Un de mes romans fétiches, Nadja d’André Breton, s’ouvre sur cette interrogation: «Qui suis-je?». Et c’est le point de départ d’une profonde réflexion, entremêlée d’amour-passion et de péripéties diverses. Le tout donna une assise romanesque au surréalisme naissant.
Avec cette première phrase en forme de question, l’écrivain se conformait au fameux précepte gravé sur le fronton du temple de Delphes: «Connais-toi toi-même».
(On peut disserter sur le sens de cette maxime. Signifie-t-elle qu’on ne peut connaître le monde si on ne se connaît d’abord, en tant qu’observateur? Dit-elle que l’introspection est le préalable à l’affirmation de valeurs morales? Nous incite-t-elle, comme le pensait Platon, à faire preuve de modération? Débat pour une autre fois).
Une nation n’est pas un individu. Mais elle serait bien avisée, pour sa pérennité et sa stabilité, de se poser parfois la même question que Breton, mais au pluriel: «Qui sommes-nous?»
Les choses changent, les situations évoluent au cours du temps. Qu’est-ce qui subsiste? On se souvient du «Nous sommes arabes, arabes, arabes!» clamé par Ben Bella en 1962, phrase qu’aucun président algérien ne pourrait prononcer aujourd’hui, vu les douze millions de Kabyles qui peuplent son pays et qui sont fondés à réclamer leur autonomie, voire leur indépendance, si on persiste à nier le simple fait qu’ils existent.

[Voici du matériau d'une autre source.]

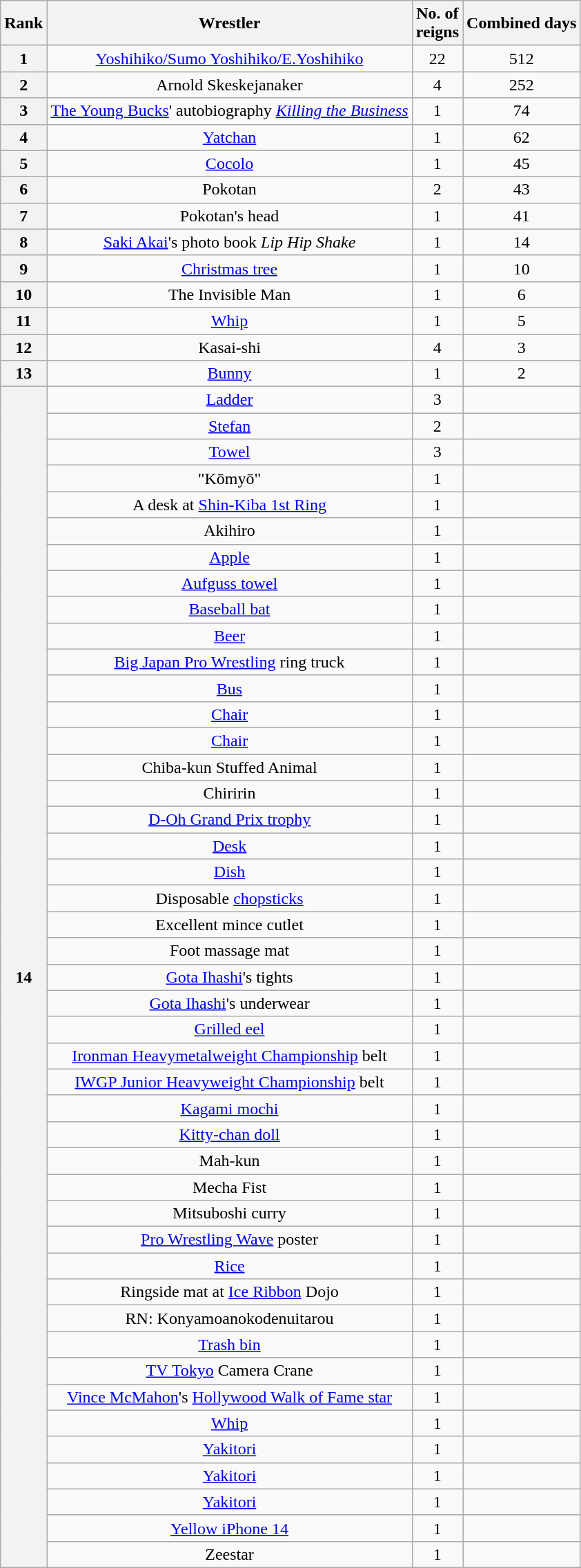
Foot massage mat (229, 952)
IWGP Junior Heavyweight Championship belt (229, 1083)
Yellow iPhone 14 (229, 1529)
TV Tokyo Camera Crane (229, 1372)
Apple (229, 558)
Stefan (229, 426)
41 (522, 216)
A desk at Shin-Kiba 1st Ring (229, 505)
512 (522, 59)
74 (522, 111)
Christmas tree (229, 268)
Cocolo (229, 164)
22 (437, 59)
Grilled eel (229, 1030)
Dish (229, 873)
Pro Wrestling Wave poster (229, 1241)
Beer (229, 636)
Baseball bat (229, 610)
Gota Ihashi's tights (229, 978)
Yatchan (229, 137)
The Young Bucks' autobiography Killing the Business (229, 111)
252 (522, 85)
Mah-kun (229, 1161)
No. ofreigns (437, 23)
Kitty-chan doll (229, 1135)
Saki Akai's photo book Lip Hip Shake (229, 242)
Trash bin (229, 1346)
Vince McMahon's Hollywood Walk of Fame star (229, 1398)
D-Oh Grand Prix trophy (229, 820)
Yoshihiko/Sumo Yoshihiko/E.Yoshihiko (229, 59)
Rice (229, 1267)
Pokotan (229, 190)
Towel (229, 453)
7 (23, 216)
45 (522, 164)
The Invisible Man (229, 295)
Pokotan's head (229, 216)
Rank (23, 23)
Kasai-shi (229, 347)
Akihiro (229, 531)
62 (522, 137)
Bunny (229, 374)
"Kōmyō" (229, 479)
Bus (229, 689)
Zeestar (229, 1555)
Mitsuboshi curry (229, 1214)
Combined days (522, 23)
8 (23, 242)
Chiba-kun Stuffed Animal (229, 768)
11 (23, 321)
13 (23, 374)
Mecha Fist (229, 1188)
Excellent mince cutlet (229, 925)
Aufguss towel (229, 584)
Chiririn (229, 794)
43 (522, 190)
Kagami mochi (229, 1109)
Gota Ihashi's underwear (229, 1004)
Arnold Skeskejanaker (229, 85)
Desk (229, 847)
Wrestler (229, 23)
Ringside mat at Ice Ribbon Dojo (229, 1293)
Ironman Heavymetalweight Championship belt (229, 1056)
12 (23, 347)
9 (23, 268)
Disposable chopsticks (229, 899)
RN: Konyamoanokodenuitarou (229, 1319)
Big Japan Pro Wrestling ring truck (229, 662)
Ladder (229, 400)
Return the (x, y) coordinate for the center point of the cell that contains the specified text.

De même, les Espagnols n’ont que très récemment réintégré la part arabo-musulmane de leur identité, après avoir longtemps escamoté huit siècles de leur Histoire dès l’achèvement de la Reconquista en 1492.

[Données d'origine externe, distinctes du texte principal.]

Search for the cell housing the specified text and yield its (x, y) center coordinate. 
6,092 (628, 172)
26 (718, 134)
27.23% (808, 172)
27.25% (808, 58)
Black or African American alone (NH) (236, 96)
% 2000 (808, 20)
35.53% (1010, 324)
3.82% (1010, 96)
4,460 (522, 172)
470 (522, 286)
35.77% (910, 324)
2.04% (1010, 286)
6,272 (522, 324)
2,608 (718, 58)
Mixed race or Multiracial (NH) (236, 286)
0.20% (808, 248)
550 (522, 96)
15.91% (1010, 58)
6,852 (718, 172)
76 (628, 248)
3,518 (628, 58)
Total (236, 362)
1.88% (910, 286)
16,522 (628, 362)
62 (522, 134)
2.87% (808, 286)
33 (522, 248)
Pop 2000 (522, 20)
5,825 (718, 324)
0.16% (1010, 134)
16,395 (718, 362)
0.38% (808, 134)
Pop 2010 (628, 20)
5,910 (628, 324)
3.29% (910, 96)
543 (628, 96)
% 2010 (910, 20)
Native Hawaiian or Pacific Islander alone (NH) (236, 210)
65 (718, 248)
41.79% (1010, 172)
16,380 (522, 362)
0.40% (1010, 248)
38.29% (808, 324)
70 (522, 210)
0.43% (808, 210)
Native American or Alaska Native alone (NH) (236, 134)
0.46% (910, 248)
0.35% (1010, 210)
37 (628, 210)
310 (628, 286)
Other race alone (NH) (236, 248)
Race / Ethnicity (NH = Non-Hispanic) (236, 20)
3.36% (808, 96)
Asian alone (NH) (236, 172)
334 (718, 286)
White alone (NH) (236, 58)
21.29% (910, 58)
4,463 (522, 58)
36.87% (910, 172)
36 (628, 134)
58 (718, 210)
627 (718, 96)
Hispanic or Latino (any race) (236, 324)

En ce qui nous concerne, le deuxième paragraphe du préambule de notre Constitution dit clairement les choses: «(…) le Royaume du Maroc entend préserver, dans sa plénitude et sa diversité, son identité nationale une et indivisible. Son unité, forgée par la convergence de ses composantes arabo-islamique, amazighe et saharo-hassanie, s’est nourrie et enrichie de ses affluents africain, andalou, hébraïque et méditerranéen». (Peut-être faudrait-il ajouter une phrase à ce beau préambule pour affirmer aussi le caractère atlantique du pays, récemment souligné au plus haut niveau de l’État. Á quand un amendement?)
Inutile de chercher plus loin: la tamaghrabit est ainsi définie juridiquement, par la Constitution. Mais un texte juridique, tout auguste qu’il soit, ça ne craque pas sous la dent, ça n’enchante pas la narine, ça n’ajoute rien au plaisir des yeux. La tamaghrabit, c’est aussi le thé à la menthe autour duquel s’exprime l’hospitalité, le malhoun qui enchante les soirées, les ahwash et ahidous, les chants soufis, le culte des saints qui parsème les paysages de blancs marabouts, les moussems qui rassemblent petits et grands, riches et pauvres, réalisant ainsi une autre valeur, l’inclusion… Mais vous savez tout cela, je ne vous apprends rien; comme vous savez que la tolérance et la solidarité -on l’a vu à la suite du séisme d’Al Haouz- sont également des valeurs à chérir.
La tamaghrabit est l’essence de la civilisation marocaine; mais elle doit en exprimer tous les aspects. Au cours des décennies passées, certains ont voulu nous réduire à un seul aspect de ce que nous sommes. C’est exactement ce qu’il ne faut pas faire. Baathisme, ethnicisme, extrémisme religieux, régionalisme sont des formes d’amputation de notre identité.
Voici donc la définition qui me semble être la plus générale, la plus pertinente: la tamaghrabit, c’est le refus de nous laisser amputer de la moindre facette de notre identité riche, multiple et diverse. C’est au prix de ce refus que notre identité restera unique.